By Jeff Brumley
The number of people skeptical of the Bible is rising while those who view it as sacred is dropping, according to a recent American Bible Society survey. But those findings aren’t rattling some Baptist ministers.
What concerns them, instead, is the growing number of Christians who swear by Scripture but don’t do such a good job of knowing — or following — what’s actually in it.
“Biblical illiteracy has been on the rise for some time with the nature of our country being post-Christian and less people going to church,” said Joe Bumbulis, minister to students and missions at First Baptist Church in Austin, Texas. “Even Christians don’t know the book and the [biblical] stories.”
Scholars, too, say ignorance about the Bible is saturating congregations across the denominational spectrum.
That means passing references to “the prodigal son,” the “woman at the well” or “the Psalms of David” are just as likely to generate blank stares as affirming nods, said Bill Leonard, a professor of Baptist studies and church history at Wake Forest University School of Divinity.
“It’s no longer possible to suppose the people sitting in the pews understand biblical references or givens to any significant degree,” Leonard said. “Basic biblical knowledge cannot be taken for granted in anybody’s church anymore.”
No surprise to some
Even so, the attitudes documented in the recent ABS poll confirm trends youth and church pastors have seen for years, both in their sanctuaries and classrooms and in the wider society.
The survey reported that the percentage of Americans who read the Bible daily and consider it sacred are now matched by the number who see it as nothing more than a book of stories. Both are at 19 percent.
The overall percentage of people who believe the Bible is sacred dropped from 86 percent in 2011 to 79 percent today, the survey also found.
Baptist ministers interviewed by ABPnews/Herald said the numbers are not surprising and coincide with the ongoing popularity of science-versus-religion debates and with other surveys documenting the rise of religiously unaffiliated Americans and Millennials’ dissatisfaction with dogma and denominationalism.
But it’s not all bad news, either.
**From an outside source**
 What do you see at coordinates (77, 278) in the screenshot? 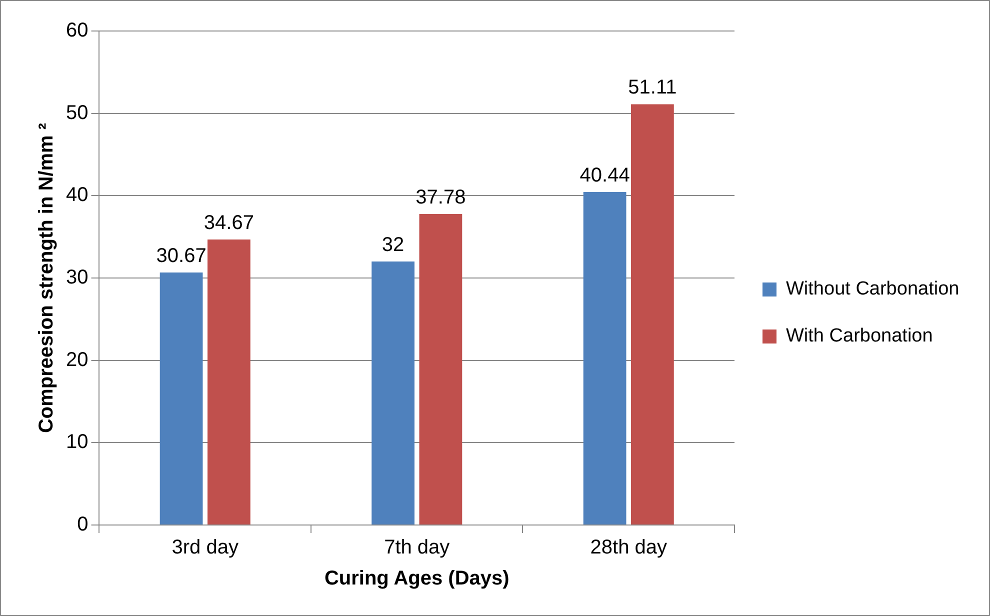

Some ministers say the ABS and other polls are as much an opportunity for churches as a threat and may well help the larger church navigate the challenges posed by a postmodern and post-Christian culture interested in spirituality, if not formal religion.
Planting seeds of biblical skepticism
Christians have themselves to thank for the whole situation, Leonard added.
“It all started in the churches.”
“It” was the debates between fundamentalists and liberal Christians that emerged in the 19th and 20th centuries and eventually drove wedges between believers and churches.
Those disagreements influenced the way different groups studied and used Scripture in worship and personal devotions.
Meanwhile, outsiders were watching and listening as Christians battled it out over issues like inerrancy and metaphor.
“The divisions between liberals and progressives, and between conservatives and fundamentalists, created huge debates over the nature and authority of the text itself,” Leonard said.
If nothing else, contradictory methods of study of Scripture laid the seeds for eventual confusion and skepticism about the Bible among believers and unbelievers, he added.
“That has often kept people from the text or from digging into the text.”
Sending the wrong message
Another place where the church may have contributed to declining literacy and rising skepticism around the Bible is by taking away incentives to read Scripture, said John Crowder, the pastor at First Baptist Church in West, Texas.
“You come to church where we put Scripture up on screens and you no longer need a Bible,” Crowder said. “I’ll just tell you what it says.”
While many congregations are still urged to bring Bibles or consult them at home after worship, fewer are actually doing that, Crowder said. It may mean hitting that theme a little harder.
Otherwise, “we are sending, unintentionally, a message that the Bible is not that important.”
Skepticism is healthy
Others are less concerned about how much a person, Christian or otherwise, reads the Bible than how open they are to learning about it.
That’s why Stephanie McLeskey, the chaplain at Mars Hill University in North Carolina, said she welcomes conversations with college students who have doubts about the Bible.
“I would rather engage with a skeptic in conversation about the Bible than someone who thinks they understand it inside and out and is unwilling to discuss it,” McLeskey said.
Skepticism is a stage that’s healthy for young people to experience because it means they are asking soul-searching questions. In her ministry, McLeskey said she tries to show students how their life experiences are mirrored in biblical stories.
“The Bible is amazing and awesome and there are stories in there that are really hard to believe,” she said. “It’s coming to the point where our own experiences inform our ability to have faith in biblical stories.”
Bible vs. science?
Questioning and skepticism are even cropping up in youth groups, thanks in part to the large science-versus-religion debates raging across social media platforms, Bumbulis said.
“There is a strong presence of atheists and skeptics, so it’s really easy [for youth] to discover this anti-Christian, anti-faith perspective,” he said.
Churches and youth ministers can respond to the natural questions such debates generate with conversations that show that reason and faith aren’t either-or propositions.
“I want our students to know that the issues are more complex than are being presented,” Bumbulis said. “I want them to know that you don’t have to either believe in the Bible or believe in science.”